FTP alternative

760 views
Skip to first unread message

Louise Elmose Hedegaard

unread,
Feb 8, 2017, 6:02:22 AM2/8/17
to Google App Engine
Hi,

I need to connect to a FTP server to fetch files for my app.
There is no alternative, as the files are from another vendor, which only has the option to add the files to a FTP server.
I tried using the Java JSch library for a SFTP connection, but as the library creates a new thread when connecting the session this is not an option, as GAE does not support starting new threads either.
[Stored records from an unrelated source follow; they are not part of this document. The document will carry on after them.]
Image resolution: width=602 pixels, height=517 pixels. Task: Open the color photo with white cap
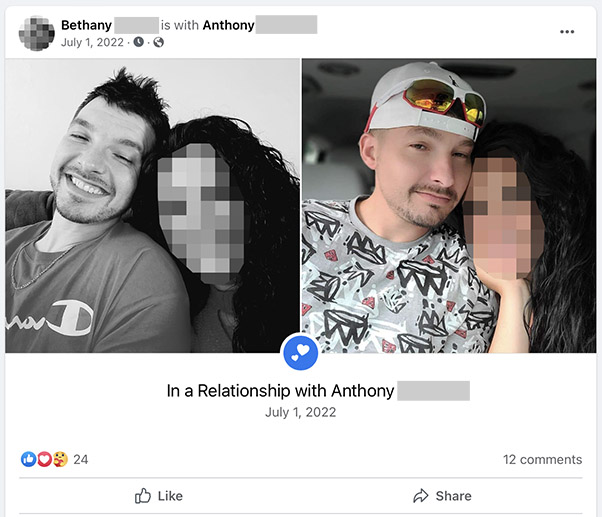pos(449,205)
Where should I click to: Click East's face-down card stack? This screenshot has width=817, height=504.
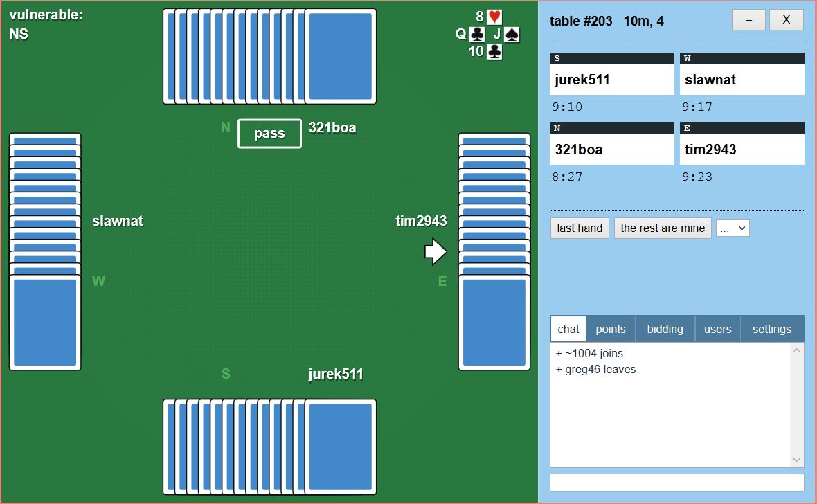pyautogui.click(x=494, y=252)
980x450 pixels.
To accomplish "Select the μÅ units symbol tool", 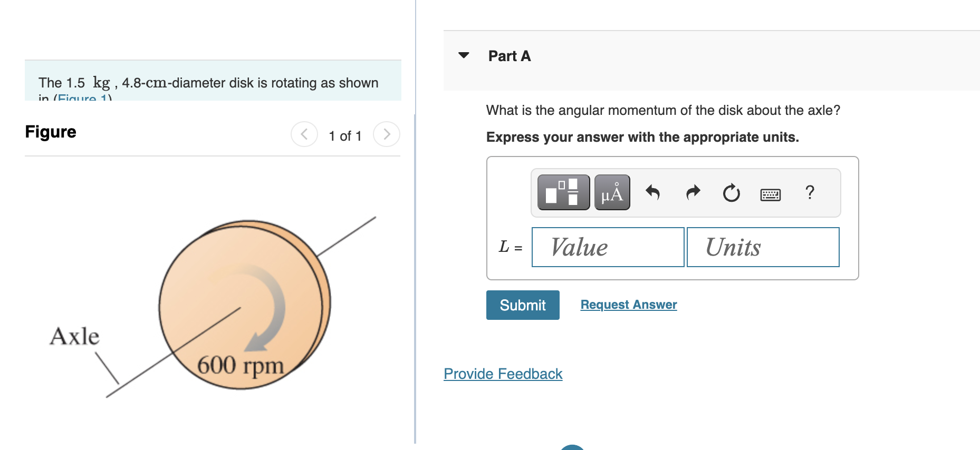I will 611,192.
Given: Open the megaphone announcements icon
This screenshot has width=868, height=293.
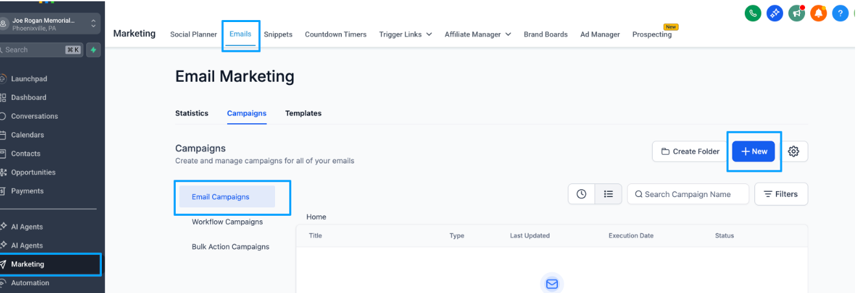Looking at the screenshot, I should pyautogui.click(x=797, y=13).
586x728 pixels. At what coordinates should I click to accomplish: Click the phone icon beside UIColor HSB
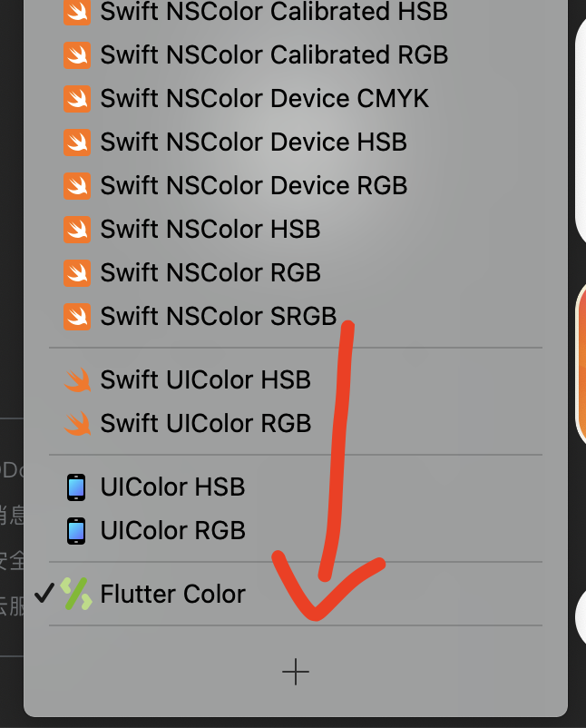coord(76,487)
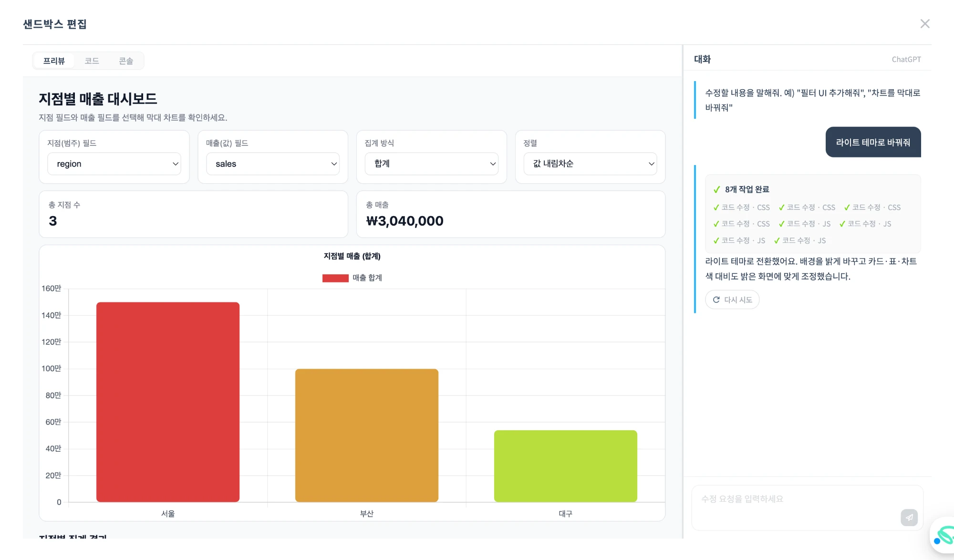Click the green checkmark beside 8개 작업 완료

[716, 189]
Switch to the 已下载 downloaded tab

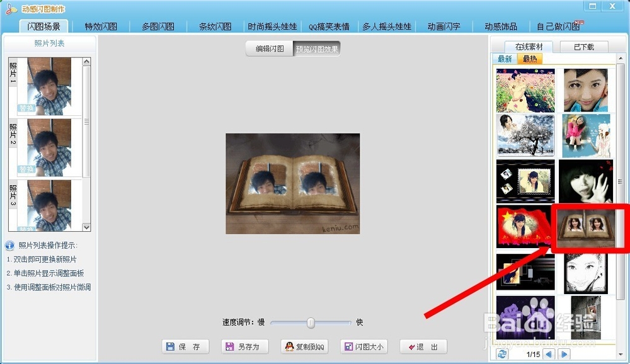(583, 46)
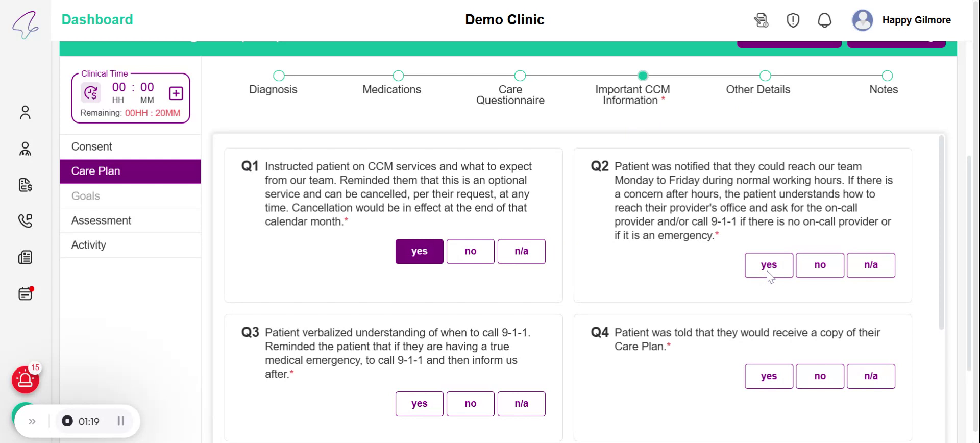Screen dimensions: 980x443
Task: Click the Dashboard link
Action: pyautogui.click(x=97, y=20)
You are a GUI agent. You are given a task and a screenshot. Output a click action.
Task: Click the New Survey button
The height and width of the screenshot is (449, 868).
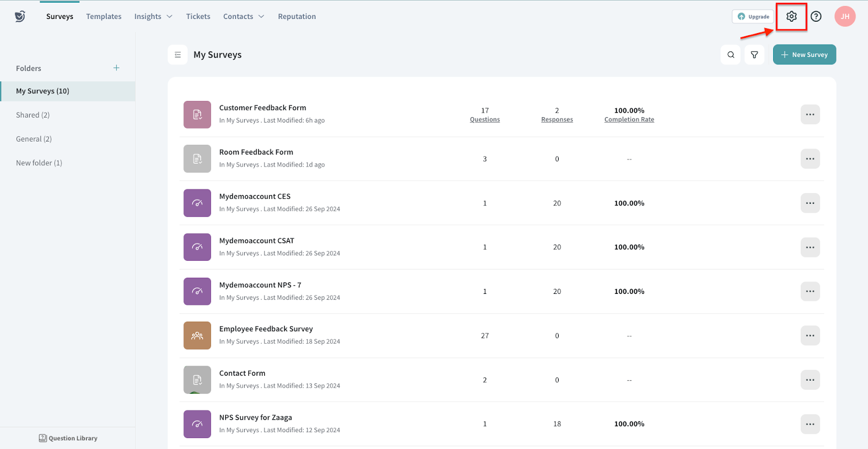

Does anybody have suggestions for how I can work around the fact that GAE does not support FTP connections?

Thanks,
-Louise

George (Cloud Platform Support)

unread,
Feb 8, 2017, 10:49:08 AM2/8/17
to google-a...@googlegroups.com
The Google Cloud Platform, considered in its entirety, does in fact support the use of the FTP protocol. You are right in saying that the App Engine in particular does not support FTP. This is to be expected, seen that it is meant to function as a scalable HTTP server. The other main component of the Cloud Platform, namely the Compute Engine, does in fact support FTP. You are encouraged to take advantage of this feature. 

You may consider creating a dedicated Compute Engine instance, and use it to regularly fetch new files from the FTP server of your choice, then upload them to one of the modern file storage services, such as Cloud Storage. In this way, the files become readily available, for the benefit of your app running in the App Engine. It is in fact possible to to commit entities to Cloud Datastore from any device capable of handling REST APIs. You can import the data you transferred to Cloud Storage (or similar) directly into Cloud Datastore or Cloud SQL.

More future-oriented people might resent having to use an FTP server; you may consider filing a feature request with your  third party vendor, and ask for a future-proof file-storage service, other than FTP. A suggested alternative to FTP would be, in our context, a REST API.  For reasons of reliability, scalability and security, FTP support is not a growth area worldwide. It is expected that vendors should gradually adopt sustainable technologies.

Nick

unread,
Feb 8, 2017, 4:47:06 PM2/8/17
to Google App Engine
I have been able to get ftp working on appengine using software libraries, you'll need to pick the write combo though, and it is a bit sensitive to the server on the other end (i.e. Passive mode etc)

If it's critical I suspect you'd be better off bringing another component into your stack to deal with this from GCE or GKE.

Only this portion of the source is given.